I am trying to solve for the matrix $C$ in $Q = YCZ$ in matlab. I have preliminary results but they don't seem realistic. Here, $Q$ is $n \times m-1$, $Y$ is $n \times p$, $C$ is $p \times m$ and $Z$ is $m \times m-1$.
The value of $n$ is very large, say $n = 10000$. On the other hand, $m$ and $p$ are of the same order of magnitude. In the case I considered, $m=201, p =175$.
Among all matrices above, $Z$ is the only one with a seemingly unique structure. By eliminating the first row of $Z$, it becomes upper triangular and invertible.
In matlab, I tried to solve for $C$ using: $C = Y\backslash (Q/Z)$. However, I ran into the following issues:
1) The last column of $C$ is all zero which is unrealistic in my problem. It turns out that the last column of $Q/Z$ is also a zero vector which is probably the cause of this. Are there suggestions how to compute $Q/Z$ without having the last column being 0?
2) If I want to find $C$ such that every row of $C$ has minimum norm, how can I modify my problem in matlab? Based on the motivation below, every row of $C$ corresponds to values of a function on the unit interval. It is highly preferable for these functions to not be highly oscillatory in contrast to what I'm seeing now.

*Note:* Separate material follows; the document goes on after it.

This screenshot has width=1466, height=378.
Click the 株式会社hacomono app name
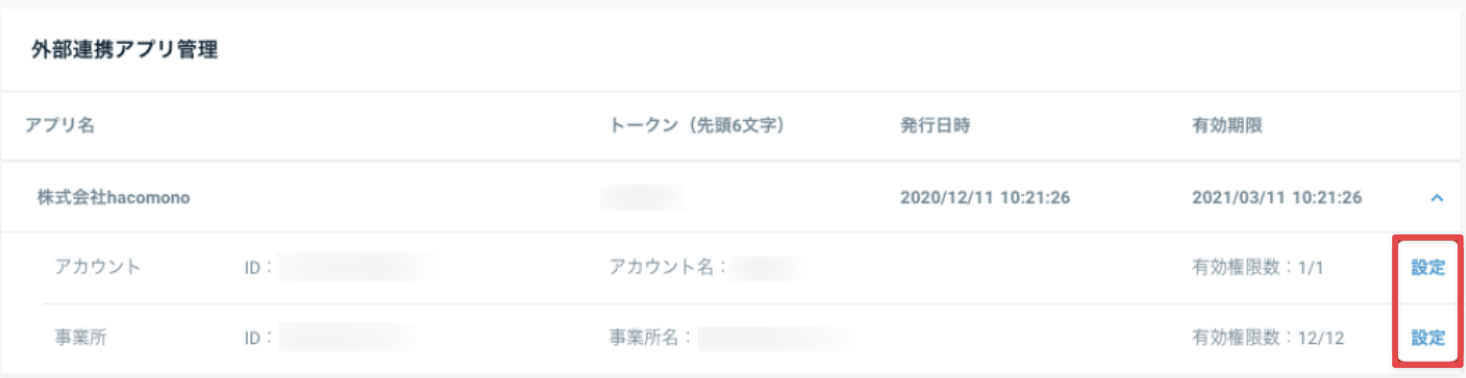tap(114, 198)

Thanks for any suggestions on how to proceed.
The motivation of the problem is as follows: let $Q(x)$ be a stochastic process defined as $Q(x) = \int_0^x P(s)\,ds$ where $P(s)$ is another stochastic process. Suppose that $P(s) = q_1(s)Y_1 + \dots + q_n(s) Y_n$ where $Y_1,\dots,Y_n$ are random variables and $q_i(s)$ are deterministic functions of $s$. It will be assumed that the domain of $P(s)$ and $Q(x)$ is the interval $[0,1]$. Suppose that I have observations of $Q(x)$ at discrete time points and that this information is stored in $Q$. Each row of this matrix is an observation while every column corresponds to a point in the spatial discretization. In addition, suppose that I have observations of $Y_1,\dots,Y_n$ stored in a matrix $Y$ where every row is an observation and every column corresponds to $Y_i$. My interest is to estimate the deterministic functions $q_1(s),\dots,q_n(s)$. To do this, I use a Finite element basis, i.e. example, such that $q_i(s) = \sum_{k=1}^m c_i^k \phi_k (s)$ where $\phi_k$ are the basis functions and $c_i^k$ are the nodal values. The matrix $C$ is then obtained such that $C_{ik} = c_i^k$ using notation above and is the quantity of interest. The definition of $Z$ follows from the relationship $Q(x) = \int_0^x P(s) \,ds$.